Recentemente uma família de malwares bancários – ou bankers – foi descoberta. A ameaça usa uma nova técnica para manipular o navegador, fazendo com que as transações bancárias sejam enviadas para as contas dos invasores, sem que o usuário suspeite.
Ao invés de usar métodos complexos para monitorar a atividade do navegador, esse malware intercepta eventos específicos do loop de mensagens do Windows, de maneira que consegue verificar, nas janelas do programa, as atividades bancárias realizadas. Uma vez que a atividade bancária é detectada, o malware injeta um JavaScript malicioso no site. Todas essas operações são realizadas sem que o usuário perceba.
Em janeiro de 2018, a ESET identificou o grupo responsável por este malware. Em seus primeiros ataques, os cibercriminosos utilizavam uma ameaça que roubava criptomoedas, substituindo o endereço das carteiras na área de transferência. Por alguns meses, o grupo se concentrou em criar malwares de área de transferência, até que, finalmente, introduziu a primeira versão do banker. Como resultado, houve um pico na taxa de detecção em comparação com projetos anteriores dos mesmos criminosos. Isso ocorreu devido ao fato de que os atacantes eram muito ativos no desenvolvimento do malware bancário e introduziam novas versões quase diariamente.

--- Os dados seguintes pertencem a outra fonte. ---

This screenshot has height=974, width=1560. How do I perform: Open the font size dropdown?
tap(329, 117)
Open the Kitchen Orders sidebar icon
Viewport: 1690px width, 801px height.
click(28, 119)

O malware é distribuído por meio de campanhas maliciosas de spam via e-mail, que contêm como anexo um downloader JavaScript disfarçado de uma família comumente conhecida como Nemucod. Segundo as análises, as campanhas de spam são direcionadas principalmente contra usuários poloneses.

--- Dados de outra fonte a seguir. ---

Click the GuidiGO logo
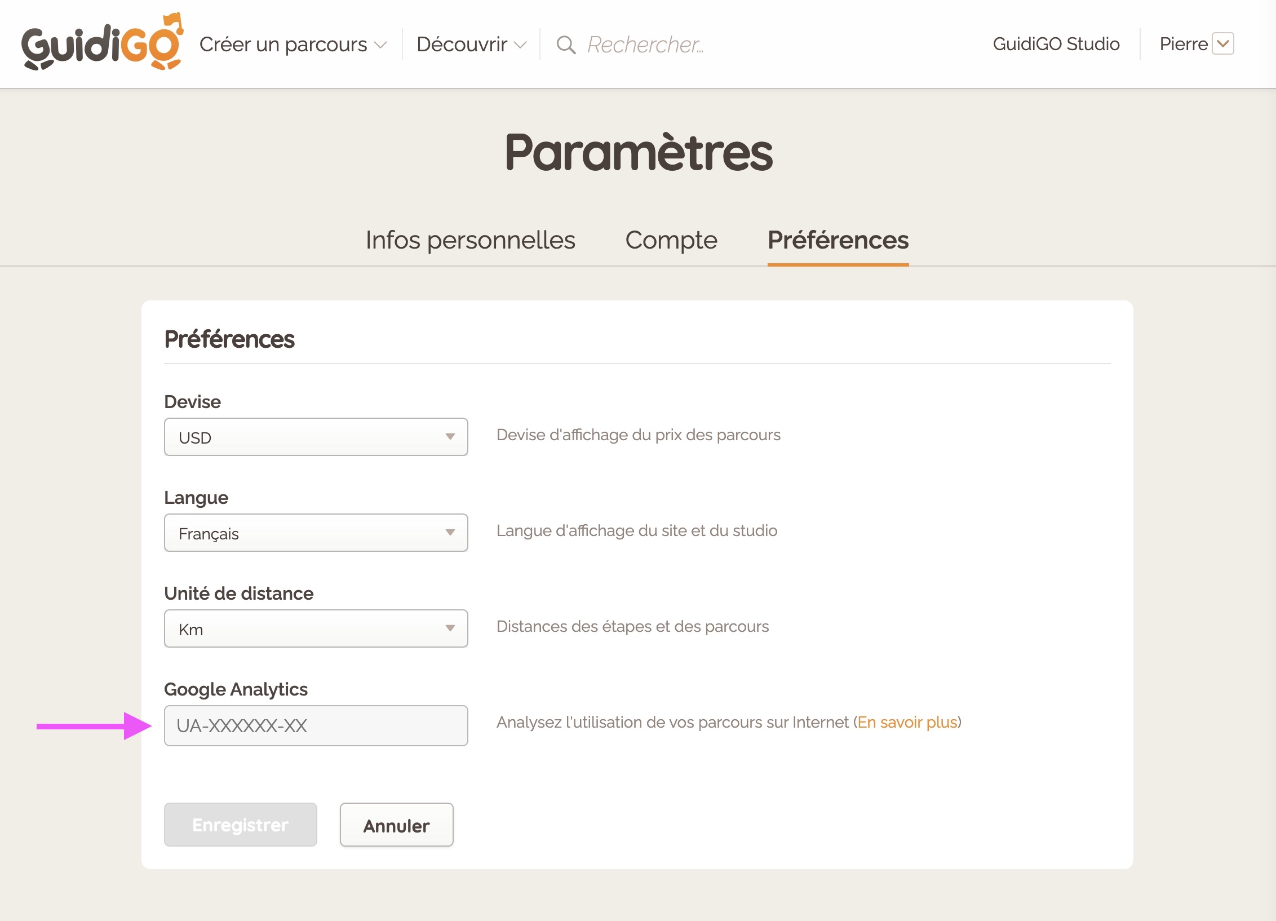The height and width of the screenshot is (921, 1276). point(102,43)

Caracteriza-se por manipular o sistema simulando as ações de um usuário. O malware não interage em nenhum ponto com o navegador no nível do processador, portanto, não requer privilégios especiais e cancela qualquer otimização do navegador por terceiros; que geralmente se concentram em métodos convencionais de injeção. Outra vantagem para os invasores é que o código não depende da arquitetura do navegador ou de sua versão, além disso, um único padrão de código funciona para todos os navegadores.
Uma vez identificado, o malware implementa um script específico para cada banco, já que cada site bancário é diferente e tem um código fonte diferenciado. Esses scripts são injetados em páginas nas quais o banker identificou uma solicitação para iniciar uma transferência bancária, como o pagamento de uma conta. O script secretamente injetado substitui o número da conta do destinatário por um diferente e, quando a vítima decide fazer a transferência bancária, o dinheiro será enviado para o atacante. Qualquer medida de segurança contra pagamentos não autorizados, como duplo fator de autenticação, não será útil nesse caso, pois o proprietário da conta está enviando a transferência voluntariamente.
O número de contas bancárias maliciosas é alterado com frequência e praticamente todos os ataques têm uma nova. O malware só vai roubar dinheiro se o valor da transferência bancária estiver dentro de um determinado intervalo – eles geralmente são escolhidos entre valores de 2,8 a 5,6 mil dólares. O script substitui a conta bancária de recebimento original e, também, o campo de entrada desses números por um falso que mostra a conta bancária original, para que o usuário veja o número válido e não suspeite de nada.
“Essa descoberta nos mostra que, no decorrer da batalha entre a indústria de segurança e os autores de bankers, novas técnicas maliciosas não precisam ser altamente sofisticadas para serem efetivas. Acreditamos que, na medida em que os navegadores estão mais protegidos contra a injeção de códigos convencionais, os autores de malware irão atacar de maneiras diferentes. Nesse sentido, o Win32/BackSwap.A simplesmente nos mostrou uma das possibilidades”, diz Camilo Gutierrez, chefe do Laboratório de Pesquisa da ESET na América Latina.